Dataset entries
- - - -
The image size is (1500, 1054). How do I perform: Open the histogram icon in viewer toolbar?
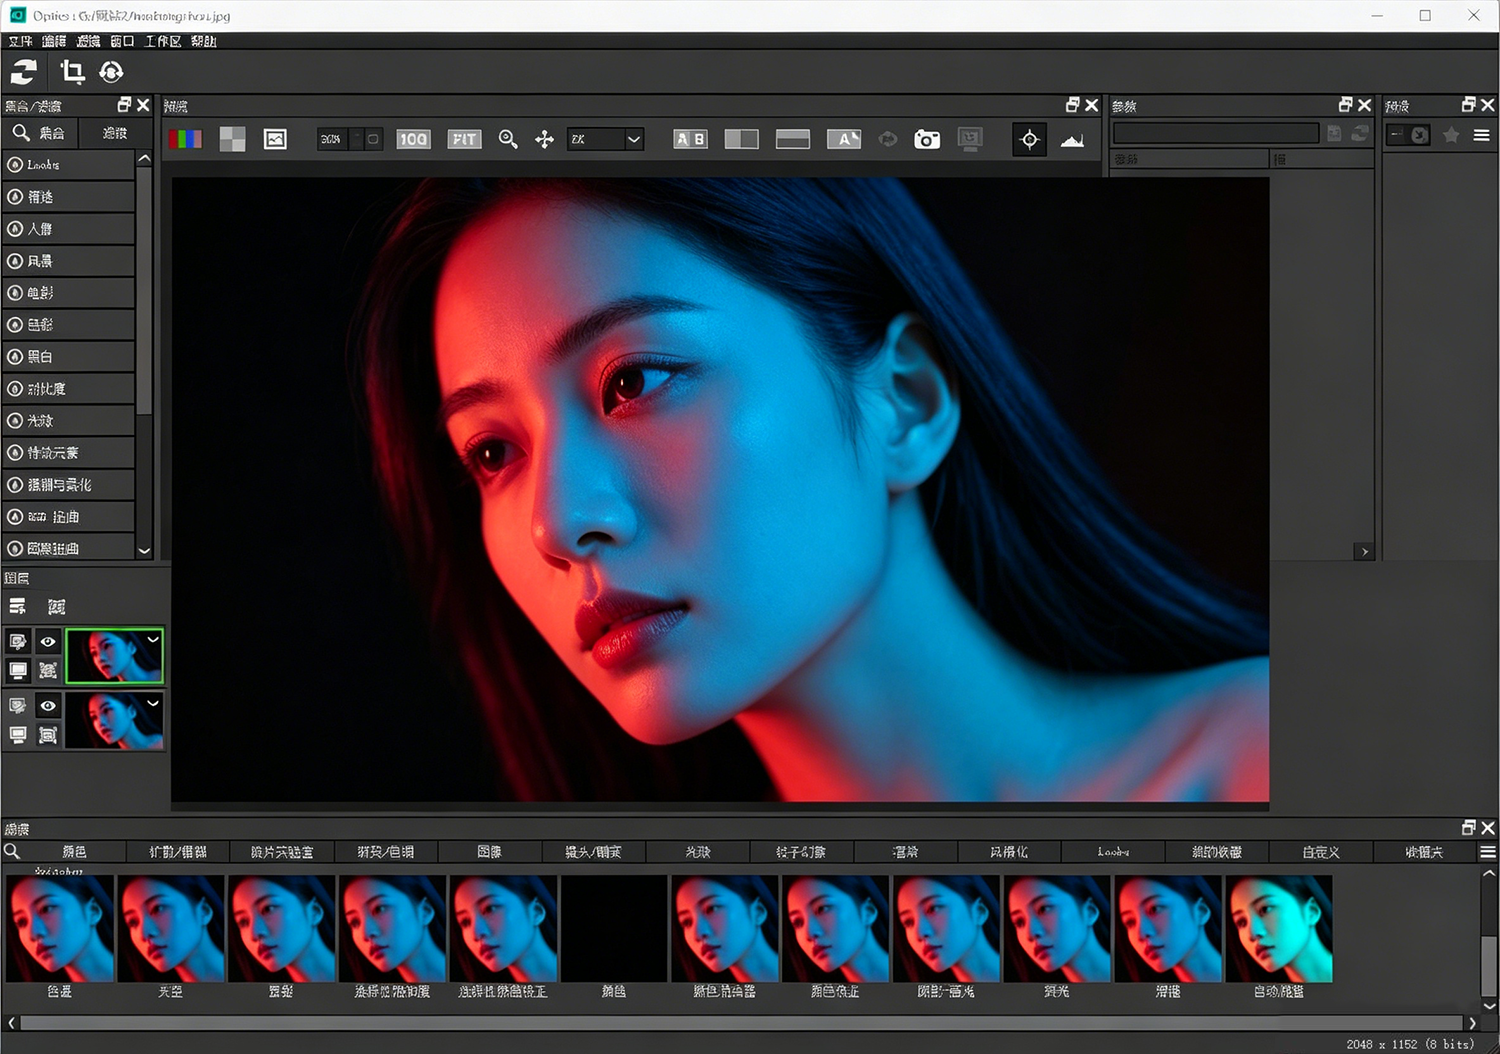1072,139
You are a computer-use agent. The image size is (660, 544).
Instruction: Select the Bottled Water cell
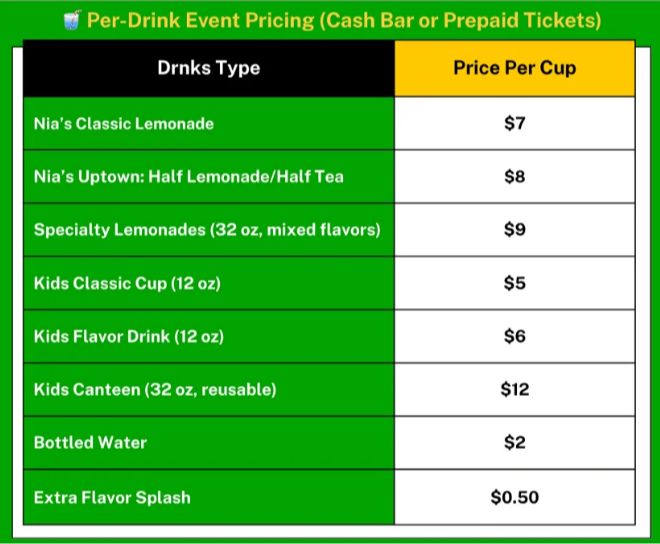[x=92, y=443]
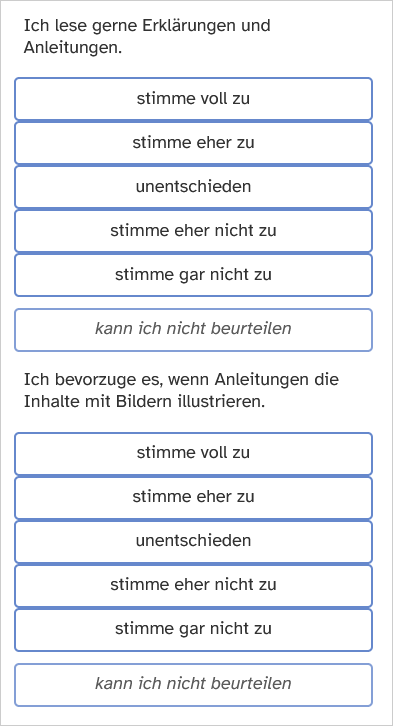Choose 'stimme gar nicht zu' for reading explanations
The height and width of the screenshot is (726, 393).
(x=193, y=275)
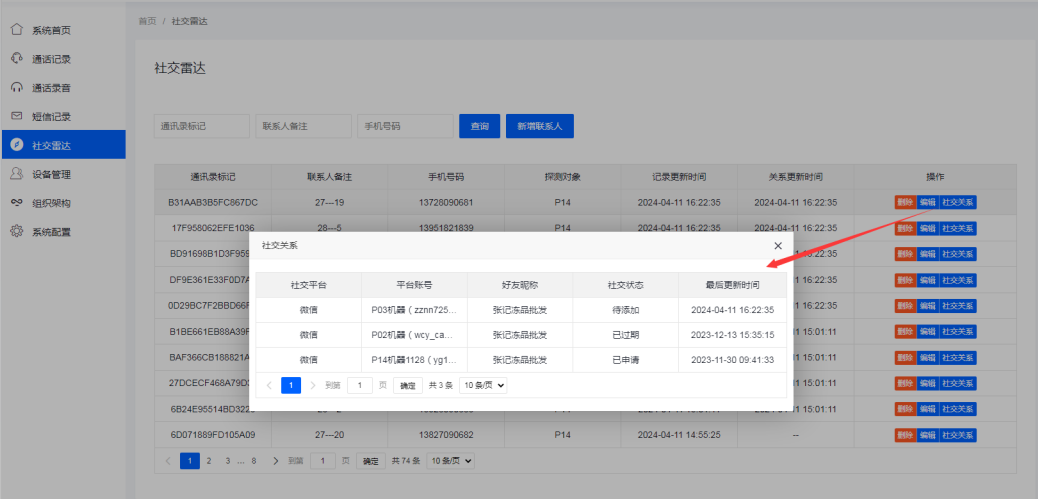Image resolution: width=1038 pixels, height=499 pixels.
Task: Click the 新增联系人 button
Action: [540, 127]
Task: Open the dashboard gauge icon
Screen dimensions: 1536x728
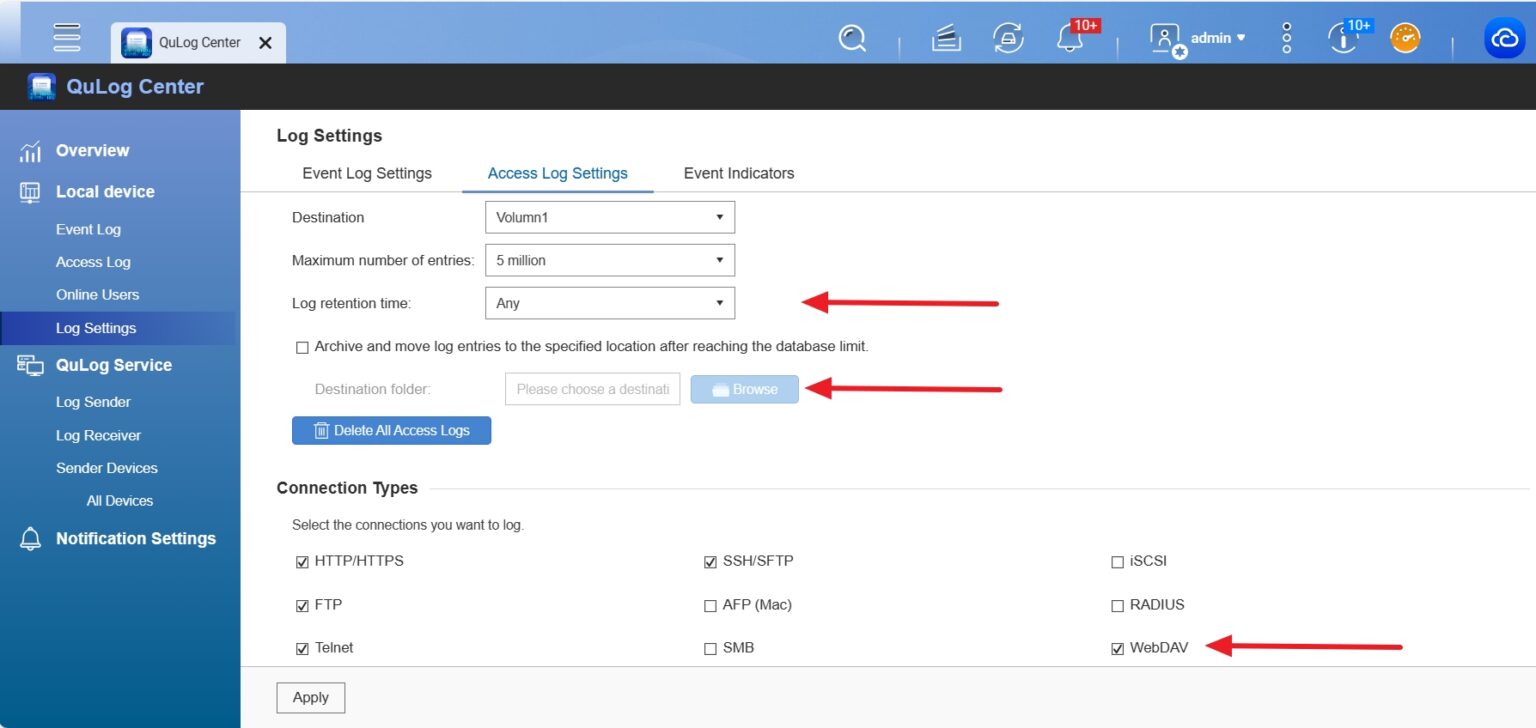Action: click(1405, 38)
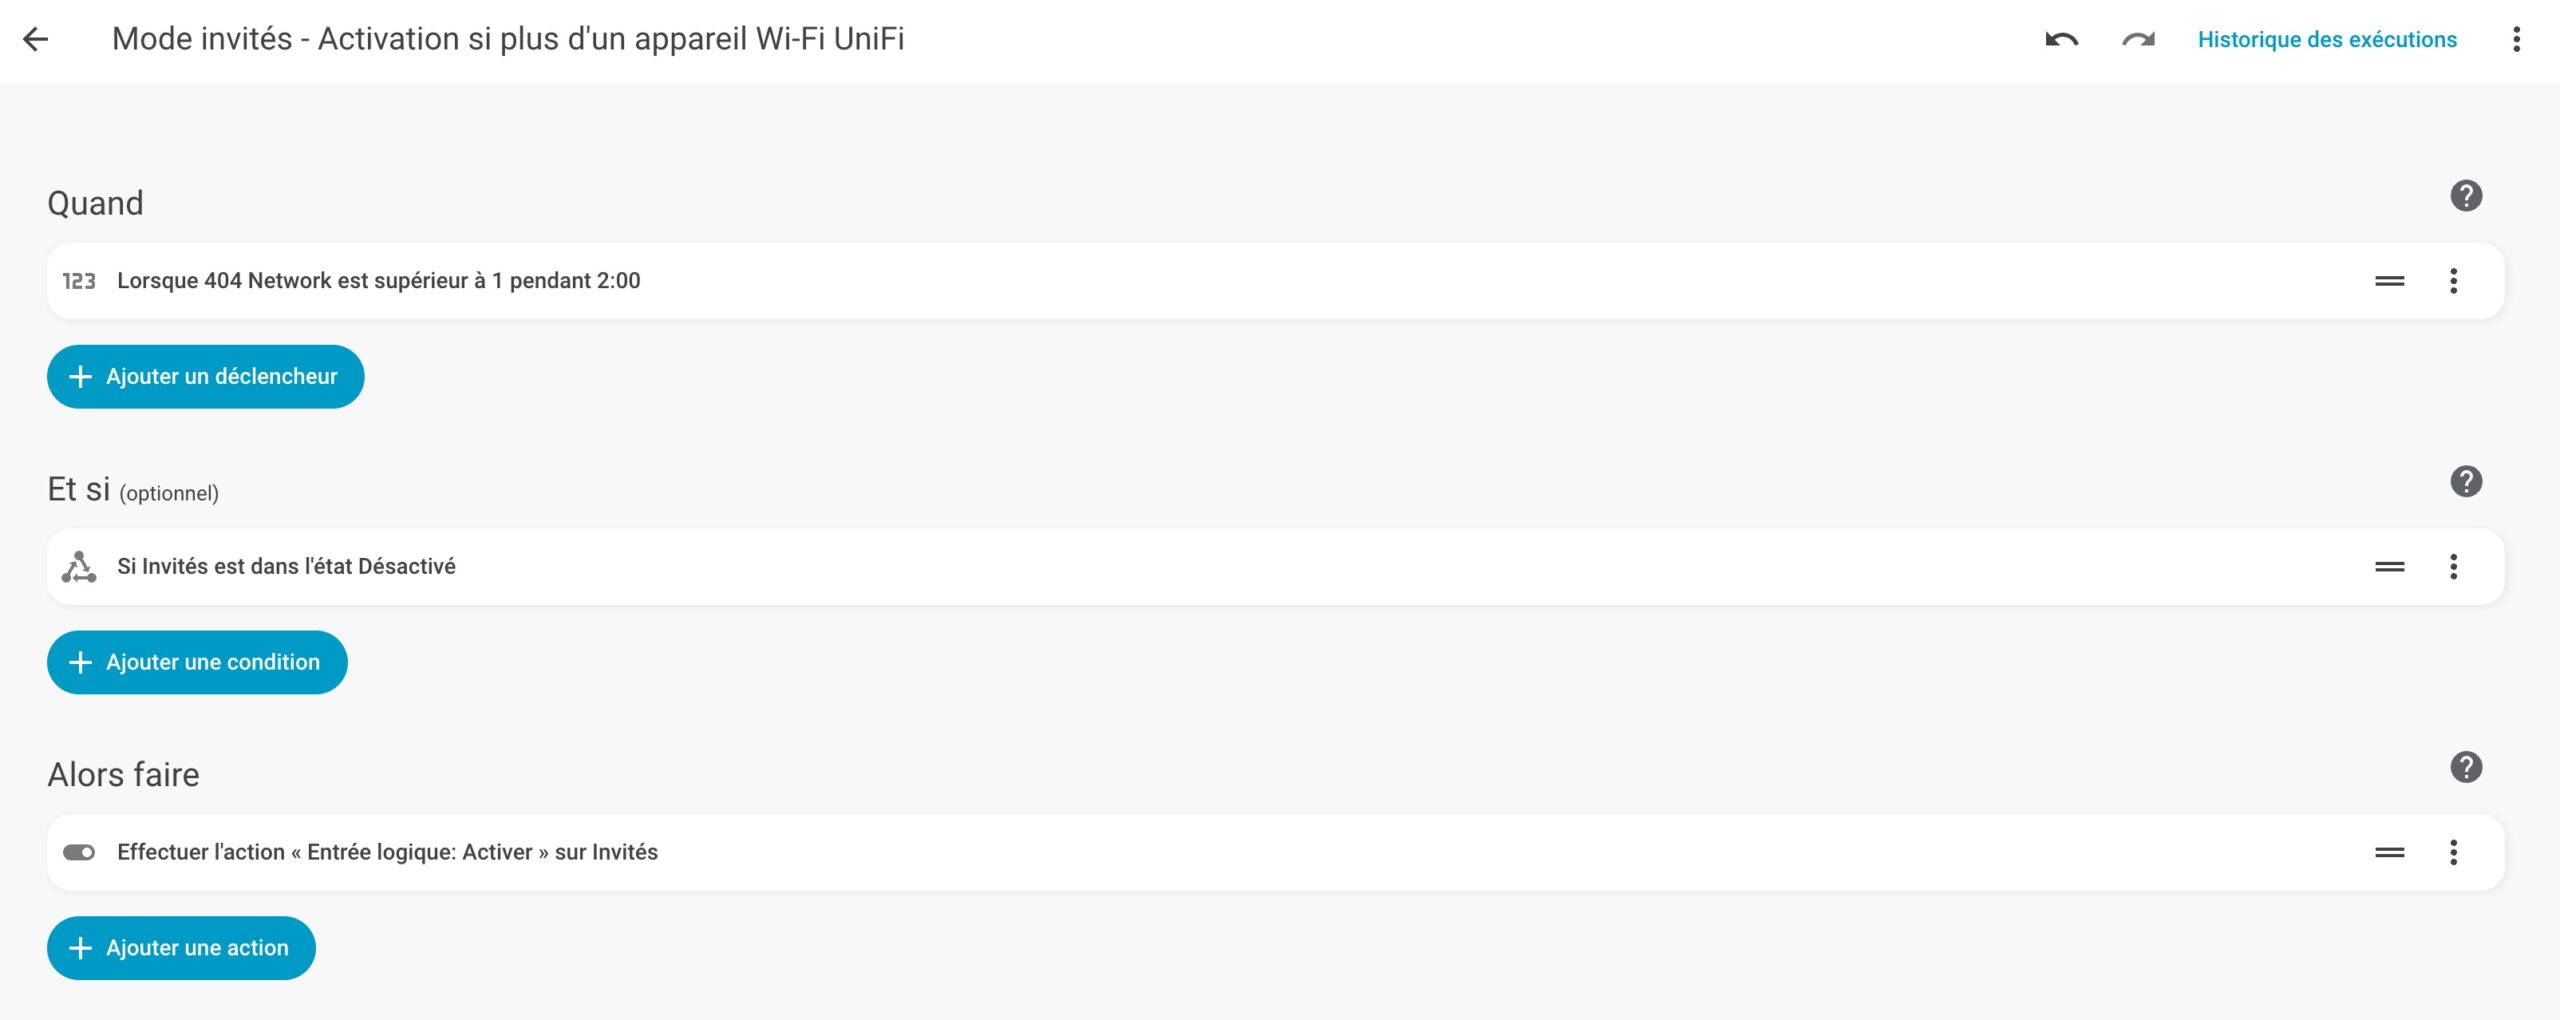Open help for the Quand section
The width and height of the screenshot is (2560, 1020).
point(2466,196)
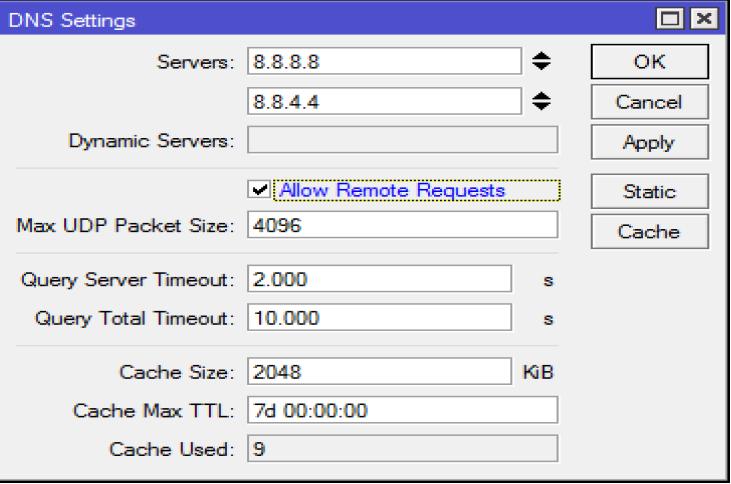Click the down arrow beside the 8.8.4.4 server
The height and width of the screenshot is (484, 731).
[542, 107]
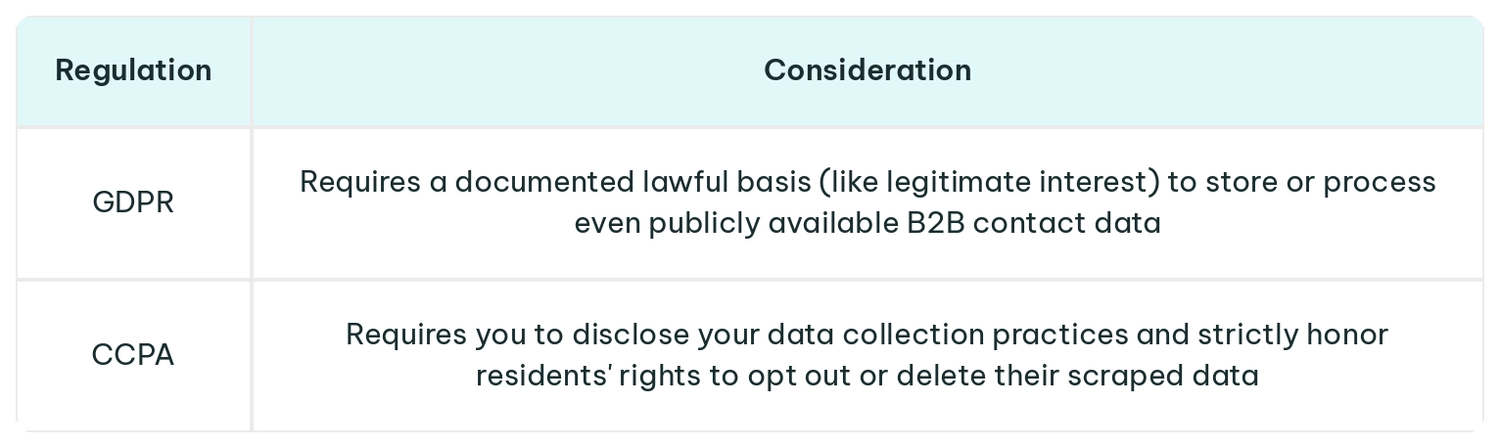Click the GDPR cell
Viewport: 1500px width, 448px height.
[x=133, y=203]
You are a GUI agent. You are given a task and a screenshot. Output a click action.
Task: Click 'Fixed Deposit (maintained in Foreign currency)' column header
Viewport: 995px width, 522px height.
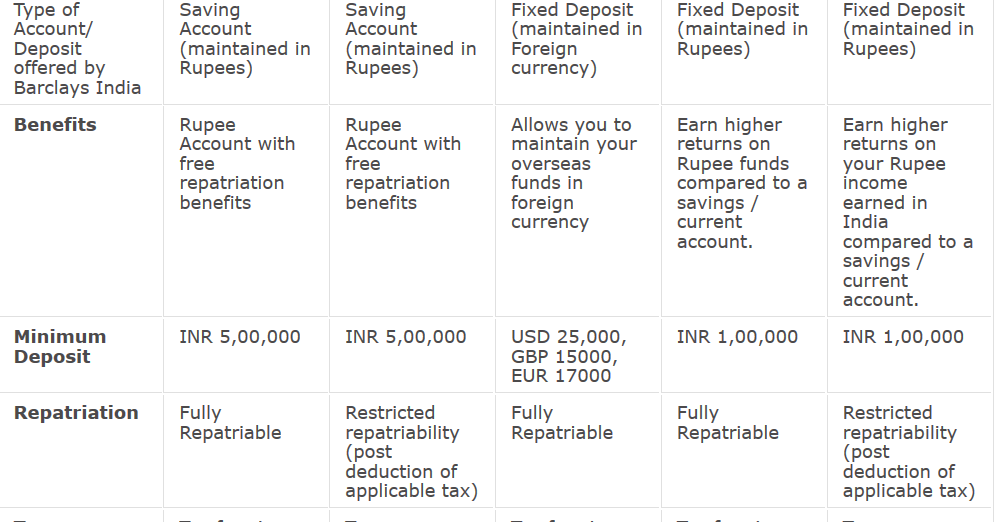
- - - -
The answer is the run of lines from the one with "You are a GUI" through the final line of the data, copied exactly, and nothing else; no pictures.

You are a GUI agent. You are given a task and a screenshot. Output a click action.
Task: Click 'Fixed Deposit (maintained in Foreign currency)' column header
Viewport: 995px width, 522px height.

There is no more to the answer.